**Records for this task**
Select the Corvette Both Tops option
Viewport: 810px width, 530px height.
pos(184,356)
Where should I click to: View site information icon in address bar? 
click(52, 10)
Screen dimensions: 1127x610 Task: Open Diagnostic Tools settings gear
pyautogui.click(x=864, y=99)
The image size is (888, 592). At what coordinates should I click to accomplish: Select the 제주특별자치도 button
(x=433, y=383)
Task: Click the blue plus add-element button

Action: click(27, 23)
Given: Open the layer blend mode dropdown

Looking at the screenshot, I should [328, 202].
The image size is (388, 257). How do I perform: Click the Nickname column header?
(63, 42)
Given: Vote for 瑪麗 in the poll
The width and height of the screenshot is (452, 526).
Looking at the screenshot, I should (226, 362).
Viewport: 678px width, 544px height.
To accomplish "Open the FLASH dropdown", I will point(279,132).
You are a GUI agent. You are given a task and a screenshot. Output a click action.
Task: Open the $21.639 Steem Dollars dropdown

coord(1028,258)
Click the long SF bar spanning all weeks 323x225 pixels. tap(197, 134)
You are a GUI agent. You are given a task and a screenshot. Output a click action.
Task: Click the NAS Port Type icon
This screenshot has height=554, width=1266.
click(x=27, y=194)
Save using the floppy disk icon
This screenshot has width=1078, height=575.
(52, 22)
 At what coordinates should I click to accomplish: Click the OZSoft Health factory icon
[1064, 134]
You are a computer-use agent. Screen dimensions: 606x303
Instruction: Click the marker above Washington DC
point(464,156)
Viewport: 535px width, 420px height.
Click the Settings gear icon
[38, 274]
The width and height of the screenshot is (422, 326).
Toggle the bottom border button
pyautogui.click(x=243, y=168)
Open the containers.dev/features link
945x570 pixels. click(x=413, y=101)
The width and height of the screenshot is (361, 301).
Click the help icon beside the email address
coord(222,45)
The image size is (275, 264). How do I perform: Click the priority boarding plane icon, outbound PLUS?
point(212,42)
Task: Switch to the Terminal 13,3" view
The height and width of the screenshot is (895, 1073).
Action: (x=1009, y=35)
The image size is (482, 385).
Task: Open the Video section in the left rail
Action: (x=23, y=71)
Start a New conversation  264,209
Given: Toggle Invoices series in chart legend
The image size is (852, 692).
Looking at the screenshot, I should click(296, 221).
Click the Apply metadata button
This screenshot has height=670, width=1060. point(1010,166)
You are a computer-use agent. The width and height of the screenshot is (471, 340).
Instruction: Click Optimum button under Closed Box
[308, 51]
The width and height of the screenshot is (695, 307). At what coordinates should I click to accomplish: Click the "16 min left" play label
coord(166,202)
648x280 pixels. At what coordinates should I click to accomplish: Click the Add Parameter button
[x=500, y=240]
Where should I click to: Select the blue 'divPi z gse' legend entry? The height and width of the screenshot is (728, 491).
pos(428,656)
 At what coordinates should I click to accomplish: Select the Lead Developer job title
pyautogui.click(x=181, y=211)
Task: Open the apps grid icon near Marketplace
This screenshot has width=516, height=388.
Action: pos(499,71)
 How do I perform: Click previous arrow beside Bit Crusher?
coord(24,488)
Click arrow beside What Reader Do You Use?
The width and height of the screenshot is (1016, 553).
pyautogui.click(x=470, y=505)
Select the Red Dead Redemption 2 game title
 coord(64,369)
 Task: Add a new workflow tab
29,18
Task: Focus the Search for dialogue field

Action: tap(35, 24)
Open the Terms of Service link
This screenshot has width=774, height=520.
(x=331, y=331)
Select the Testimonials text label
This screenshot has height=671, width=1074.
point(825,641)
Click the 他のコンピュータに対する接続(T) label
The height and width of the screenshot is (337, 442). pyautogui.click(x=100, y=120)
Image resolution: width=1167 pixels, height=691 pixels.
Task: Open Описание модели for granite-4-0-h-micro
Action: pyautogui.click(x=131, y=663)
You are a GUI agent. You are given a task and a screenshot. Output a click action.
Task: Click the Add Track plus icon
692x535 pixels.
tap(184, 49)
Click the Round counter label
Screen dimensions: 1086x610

**Assigned task**
Each line of the data must come back exactly as written.

**Task answer**
Select the Corvette Both Tops option
Viewport: 810px width, 530px height.
pos(184,356)
Where should I click to: View site information icon in address bar? 
click(52, 10)
Screen dimensions: 1127x610 Task: Open Diagnostic Tools settings gear
pyautogui.click(x=864, y=99)
The image size is (888, 592). At what coordinates should I click to accomplish: Select the 제주특별자치도 button
(x=433, y=383)
Task: Click the blue plus add-element button

Action: click(27, 23)
Given: Open the layer blend mode dropdown

Looking at the screenshot, I should [328, 202].
The image size is (388, 257). How do I perform: Click the Nickname column header?
(63, 42)
Given: Vote for 瑪麗 in the poll
The width and height of the screenshot is (452, 526).
Looking at the screenshot, I should (226, 362).
Viewport: 678px width, 544px height.
To accomplish "Open the FLASH dropdown", I will point(279,132).
You are a GUI agent. You are given a task and a screenshot. Output a click action.
Task: Open the $21.639 Steem Dollars dropdown

coord(1028,258)
Click the long SF bar spanning all weeks 323x225 pixels. tap(197, 134)
You are a GUI agent. You are given a task and a screenshot. Output a click action.
Task: Click the NAS Port Type icon
This screenshot has height=554, width=1266.
click(x=27, y=194)
Save using the floppy disk icon
This screenshot has width=1078, height=575.
(52, 22)
 At what coordinates should I click to accomplish: Click the OZSoft Health factory icon
[1064, 134]
You are a computer-use agent. Screen dimensions: 606x303
Instruction: Click the marker above Washington DC
point(464,156)
Viewport: 535px width, 420px height.
Click the Settings gear icon
[38, 274]
The width and height of the screenshot is (422, 326).
Toggle the bottom border button
pyautogui.click(x=243, y=168)
Open the containers.dev/features link
945x570 pixels. click(x=413, y=101)
The width and height of the screenshot is (361, 301).
Click the help icon beside the email address
coord(222,45)
The image size is (275, 264). How do I perform: Click the priority boarding plane icon, outbound PLUS?
point(212,42)
Task: Switch to the Terminal 13,3" view
The height and width of the screenshot is (895, 1073).
Action: (x=1009, y=35)
The image size is (482, 385).
Task: Open the Video section in the left rail
Action: (x=23, y=71)
Start a New conversation  264,209
Given: Toggle Invoices series in chart legend
The image size is (852, 692).
Looking at the screenshot, I should click(296, 221).
Click the Apply metadata button
This screenshot has height=670, width=1060. point(1010,166)
You are a computer-use agent. The width and height of the screenshot is (471, 340).
Instruction: Click Optimum button under Closed Box
[308, 51]
The width and height of the screenshot is (695, 307). At what coordinates should I click to accomplish: Click the "16 min left" play label
coord(166,202)
648x280 pixels. At what coordinates should I click to accomplish: Click the Add Parameter button
[x=500, y=240]
Where should I click to: Select the blue 'divPi z gse' legend entry? The height and width of the screenshot is (728, 491).
pos(428,656)
 At what coordinates should I click to accomplish: Select the Lead Developer job title
pyautogui.click(x=181, y=211)
Task: Open the apps grid icon near Marketplace
This screenshot has width=516, height=388.
Action: pos(499,71)
 How do I perform: Click previous arrow beside Bit Crusher?
coord(24,488)
Click arrow beside What Reader Do You Use?
The width and height of the screenshot is (1016, 553).
pyautogui.click(x=470, y=505)
Select the Red Dead Redemption 2 game title
 coord(64,369)
 Task: Add a new workflow tab
29,18
Task: Focus the Search for dialogue field

Action: tap(35, 24)
Open the Terms of Service link
This screenshot has width=774, height=520.
(x=331, y=331)
Select the Testimonials text label
This screenshot has height=671, width=1074.
point(825,641)
Click the 他のコンピュータに対する接続(T) label
The height and width of the screenshot is (337, 442). pyautogui.click(x=100, y=120)
Image resolution: width=1167 pixels, height=691 pixels.
Task: Open Описание модели for granite-4-0-h-micro
Action: pyautogui.click(x=131, y=663)
You are a GUI agent. You are given a task and a screenshot. Output a click action.
Task: Click the Add Track plus icon
692x535 pixels.
tap(184, 49)
Click the Round counter label
Screen dimensions: 1086x610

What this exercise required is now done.